● **Work item**: A precise reproduction of every record below is needed, minus the pictures.

[Items from a dataset]
Start of Block

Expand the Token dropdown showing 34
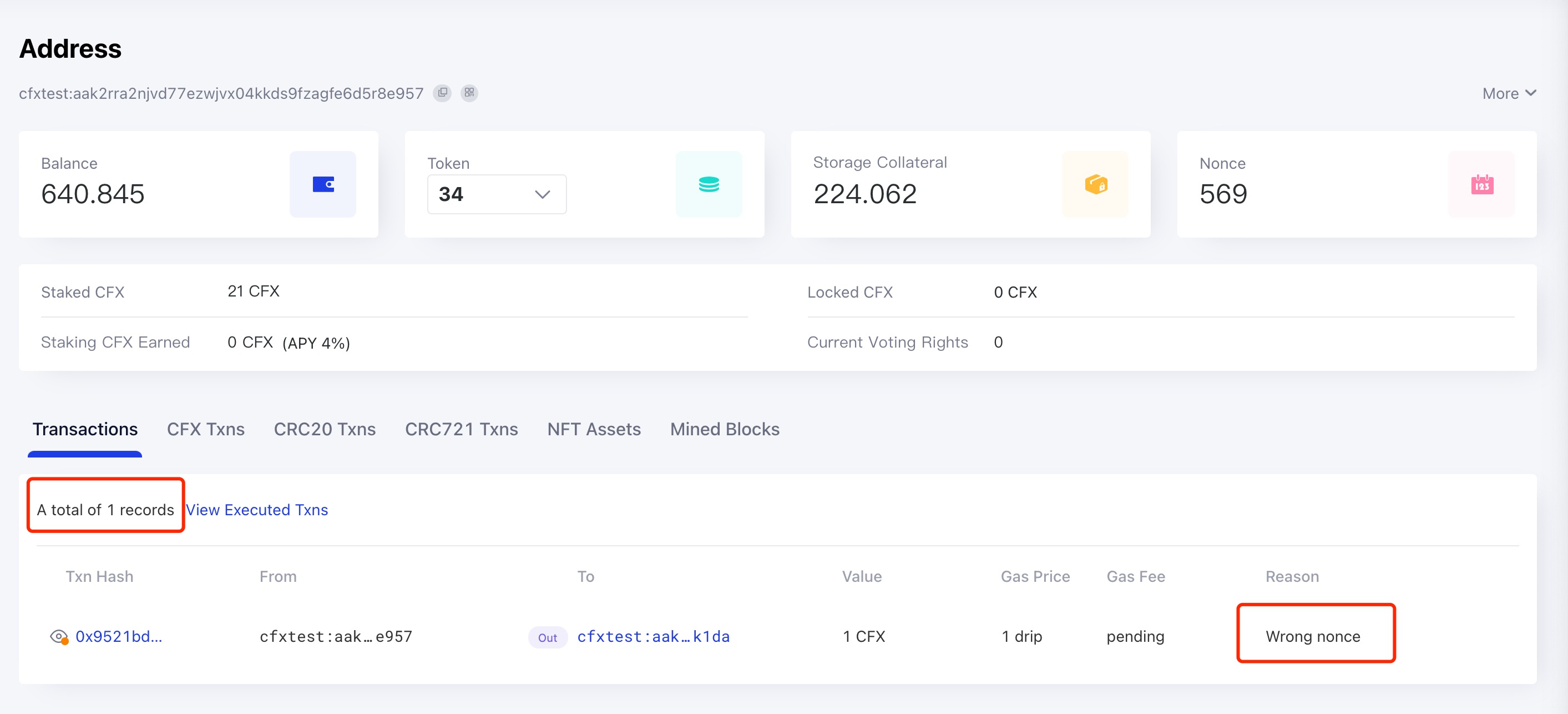This screenshot has width=1568, height=714. click(x=496, y=194)
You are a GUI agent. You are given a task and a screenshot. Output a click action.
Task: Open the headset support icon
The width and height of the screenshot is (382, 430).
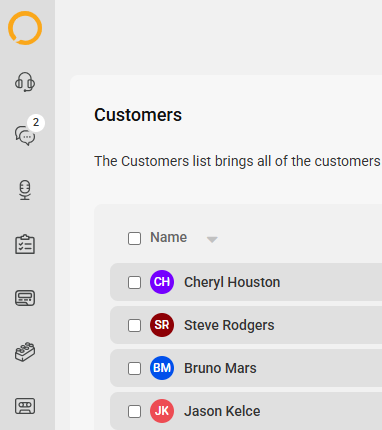pyautogui.click(x=25, y=82)
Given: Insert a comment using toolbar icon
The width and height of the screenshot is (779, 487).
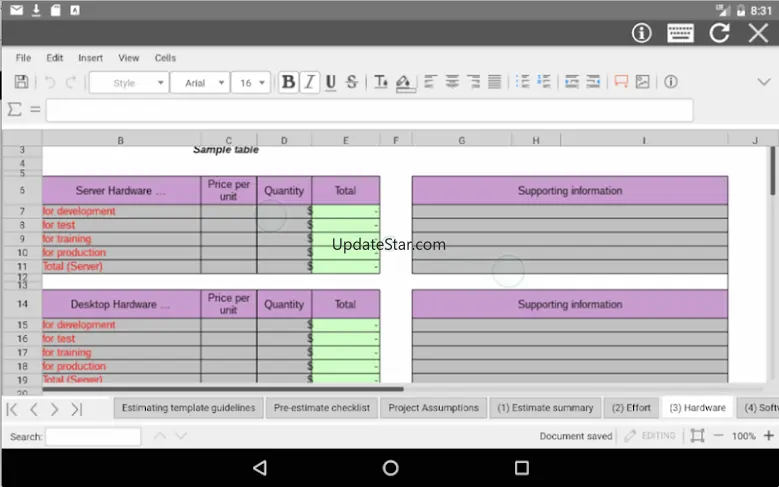Looking at the screenshot, I should 621,83.
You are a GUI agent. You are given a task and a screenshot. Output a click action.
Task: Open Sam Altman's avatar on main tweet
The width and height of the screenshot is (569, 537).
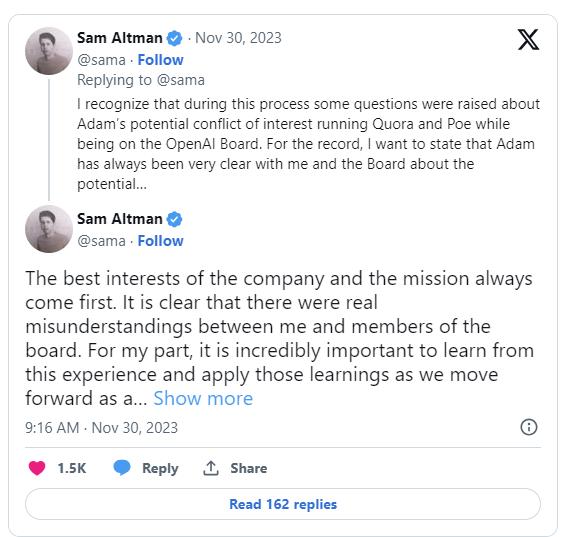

End of Block

● **Solution to the problem**:
Expand the Token dropdown showing 34
This screenshot has width=1568, height=714. click(x=496, y=194)
You are a GUI agent. You are given a task and a screenshot. Output a click action.
Task: Open the headset support icon
The width and height of the screenshot is (382, 430).
pyautogui.click(x=25, y=82)
Given: Insert a comment using toolbar icon
The width and height of the screenshot is (779, 487).
Looking at the screenshot, I should 621,83.
You are a GUI agent. You are given a task and a screenshot. Output a click action.
Task: Open Sam Altman's avatar on main tweet
The width and height of the screenshot is (569, 537).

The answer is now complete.